When discussing the sanctification of the believer, many people recognize the Biblical imperative of sanctification by deny the practicality of it. Usually they use pseudo-biblical arguments to bolster their opinions. They quote Paul from Romans 7 and hold this passage up as the sine qua non of the Christian life, all the while ignoring the far more numerous passages imploring, commanding, sanctification of the believer as the purpose of God's work of grace in the believer's life.
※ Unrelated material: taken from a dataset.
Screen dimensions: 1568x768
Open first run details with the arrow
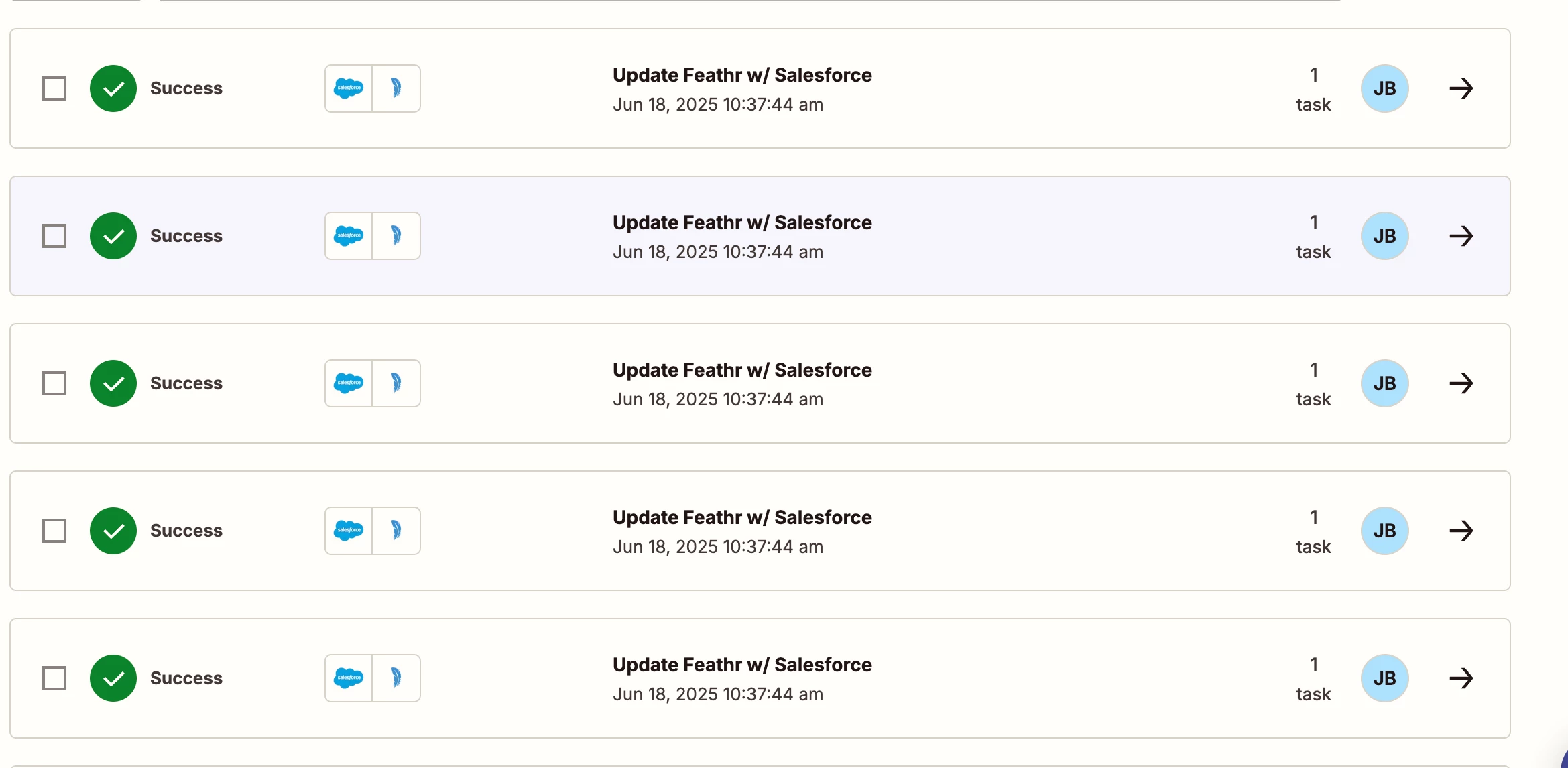(x=1461, y=88)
The most basic exposition of God's expectation for human living is Jesus declaration, in answer to the question "what is the greatest commandment," that we are to "love the Lord thy God with all our heart, with all our mind, with all our soul and with all our strength," defining our obligation to our Creator, and then commanded us to "love your neighbor as you love yourself," defining our obligation to our fellow human beings. While many, who deny the practicability of sanctification, will state these are goals we cannot reach in this life, few can actually define what this goal really is. What does it mean to "love God with all your heart, mind, soul and strength?"

One of Charles Finney's greatest contributions to Christian theology concerns just this discussion. Finney, in his Lectures on Theology, presented a lecture on the unity of moral action. Finney states that moral character ultimately stems out of one over riding supreme choice for one's life. This choice affects all other subordinate choices, defining their moral character. In the final analysis there are only two possible ultimate choices. One is to live to please self, however that works out in subordinate choices, whether in profligate living or in an ostensibly moral life, the ultimate concern it the self. The other is to live to please God, in obedience to His moral law.
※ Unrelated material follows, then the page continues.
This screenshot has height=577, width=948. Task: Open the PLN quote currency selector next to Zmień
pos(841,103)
Finney declares that obedience to the moral law may be summed up in the phrase "disinterested benevolence." This should not be confused with "un-interested" benevolence. Finney states that "disinterested benevolence" is "the love which [the law] requires to God and our neighbor" and that it is "good willing, willing the highest good or well-being of God...for its own sake." In other words, the love which constitutes obedience to Christ's command is an unselfish commitment to promote the highest good of God and His moral universe. It is not founded in what one gets out of it, but rather as an end in and of itself. Love for God (as His moral universe) is to be the believer's Ultimate Choice!

The significance of Finney's contribution comes from his exposition on the question as to whether there can be partial adherence to an ultimate choice at any one time. That is, can there be an admixture of motives in back of any one decision or choice of will? Can an person choose to do something with both right and wrong motives at the same time?

Finney writes:

That is, consecration, to be real, must be, for the time being, entire and universal. It will be seen that this discussion respects the simplicity of moral action, that is whether the choices of the will that have any degree of conformity to moral law, are always and necessarily wholly conformed or wholly disconformed to it...Can [the will] choose the highest good of being as an ultimate end, and at the same time choose any other ultimate end, or make any choices whatever inconsistent with this ultimate choice?

Can the will at the same time choose opposite and conflicting ultimate ends? While one ultimate end is chosen, can the will choose anything inconsistent with this end? In reply to...this inquiry I observe:

(a) That the choice of an ultimate end is, and must be, the supreme preference of the mind. Sin is the supreme preference of self-gratification. Holiness is the supreme preference of the good of being. Can then two supreme preferences coexist in the same mind? It is plainly impossible to make opposite choices at the same time, that is, to choose opposite and conflicting ultimate ends.

(b) all intelligent choice, as has been formerly shown, must respect ends or means. Choice is synonymous with intention. If there is a choice or intention, of necessity something must be chosen or intended. This something must be chosen for its own sake, or as an end, or, for the sake of something else to which it sustains the relation of a means. To deny this wee to deny that the choice is intelligent. But we are speaking of no other than intelligent choice, or the choice of a moral agent.

(c) This conducts us to the inevitable conclusions - that no choice whatever can be made, inconsistent with the present choice of an ultimate end. The mind cannot choose one ultimate end, and choose at the same time another ultimate end. But if this cannot be, it is plain that it cannot choose one ultimate end, and at the same time, while in the exercise of that choice, choose the means to secure some other ultimate end, which other end is not chose. But if all choice must necessarily respect ends or means, and if the mind can choose but one ultimate end at a time, it follows that, while in the exercise of one choice, or while in the choice of one ultimate end, the mind cannot choose, for the time being, anything inconsistent with that choice. The mind, in the choice of an ultimate end, is shut up to the necessity of willing the means to accomplish that end; and before it can possibly will means to secure any other ultimate end, it must change its choice of any end. If, for example, the soul chooses the highest well-being of God and the universe as an ultimate end, it cannot while it continues to choose that end, use or choose the means to effect any other end. It cannot, while this choice continues, choose self-gratification, or anything else as an ultimate end, nor can it put forth any volition whatever known to be inconsistent with this end. Nay, it can put forth no intelligent volition whatever that is not designed to secure this end. The only possible choice inconsistent with this end is the choice of another ultimate end. when this is done, other means can be used or chosen, and not before. This, then, is plain, to wit, that obedience to moral law cannot be partial, in the sense either that the mind can choose two opposite ultimate ends at the same time, or that it can choose one ultimate end, and at the same time use or choose means to secure any other ultimate end. It "cannot serve God and mammon" (Matt. 6:24) It cannot will the good of being as an ultimate end, and at the same time will self-gratification as an ultimate end. In other words, it cannot be selfish and benevolent at the same time. It cannot choose as an ultimate end the highest good of being, and at the same time choose to gratify self as an ultimate end. Until self-gratification is chosen as an end, the mind cannot will the means of self gratification.